To begin with, we need to determine which interfaces host which IP traffic:

ip a

Next, we need to set the appropriate firewall zone for each interface:

sudo firewall-cmd --permanent --zone=internal --add-interface=<IPv4 interface>
sudo firewall-cmd --permanent --zone=public --add-interface=<IPv6 interface>
sudo firewall-cmd --reload

Feel free to choose other zones here. These were simply chosen as a way to minimise access on the IPv6 interface, whilst allowing the internal IPv4 network greater access.

At this point, we have actually removed the ability to forward traffic across these interfaces, and thus IPv6 connectivity will no longer work for hosts behind this router host.

To allow IPv6 traffic to pass between these interfaces freely, we have to accept traffic from authorised IPv6 addresses to jump to the IPv6 zone. We can do this by running:

sudo firewall-cmd --permanent --zone=public --add-source=<IPv6 prefix>
sudo firewall-cmd --reload

Remember to use the IPv6 prefix rather than just the host's IP address, as we want to allow traffic from all connected hosts to jump from the internal interface to the external interface. Also remember to replace the public zone with whichever zone you chose for the IPv6 interface.

This step is simply to allow traffic from all IPs under the specified prefix to transmit via interfaces in the public zone. This is firewalld's solution to intra-zone forwarding.

Now continue on to the next step to allow the zone to forward the traffic.

🔗Allowing forwarding traffic

Regardless of whether you have separate interfaces or not, we need to allow the traffic to be retransmitted to the router host's own gateway:

sudo firewall-cmd --permanent --zone=public --add-forward
sudo firewall-cmd --reload

🔗Testing your setup

We should now be able to ping an IPv6 address from a host behind the router:

ping 2600::

If not, we can try troubleshooting.

🔗Do internal hosts receive addresses?

To check if internal hosts have received IPv6 addresses, we can run:

ip -6 a

We want to look for an address that begins with the prefix we specified. I.e. if we had the prefix 2001:917:a3ff:6007::/64, we should expect to see an address like 2001:917:a3ff:6007:1234:5678:9871:ffa2 listed.

If you do not see a listed address, you probably want to run:

sudo radvdump

On one of the hosts behind the router. This is available from the radvd package we used earlier to send router-advertisements. You should see a prefix being announced to these hosts.
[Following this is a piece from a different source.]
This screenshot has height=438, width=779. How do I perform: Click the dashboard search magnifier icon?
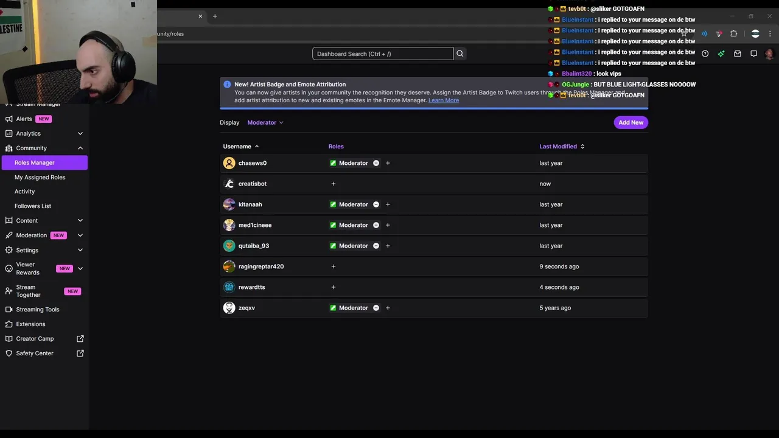click(x=460, y=54)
If not, double check you followed the steps in serving IPv6 router advertisements.

🔗I'm getting "Destination unreachable: Administratively prohibited" from ping

This indicates a problem with your firewall configuration. If you have two interfaces (one for IPv6 and one for IPv4), double check that you have configured the firewall zones as specified in [If you have separate IPv6 and IPv4 interfaces](#if you have separate ipv6 and ipv4 interfaces). Specifically, you should double-check that you have correctly added the source IPv6 prefix to the correct IPv6 interface's zone, and added IP forwarding on that zone. Also double-check you've reloaded the firewall after applying the permanent changes.

Alternatively, if you only have a single interface, make sure that you've enabled-forwarding and reloaded your firewall.

If none of these work, you can double check that it is a firewall issue, by either disabling your firewall entirely, or by adding the prefix to the trusted zone:

sudo firewall-cmd --zone=trusted --add-source=<IPv6 prefix>

This will temporarily (until you reload the firewall), add your prefix to the trusted zone, which by default allows all connections and forwards appropriately.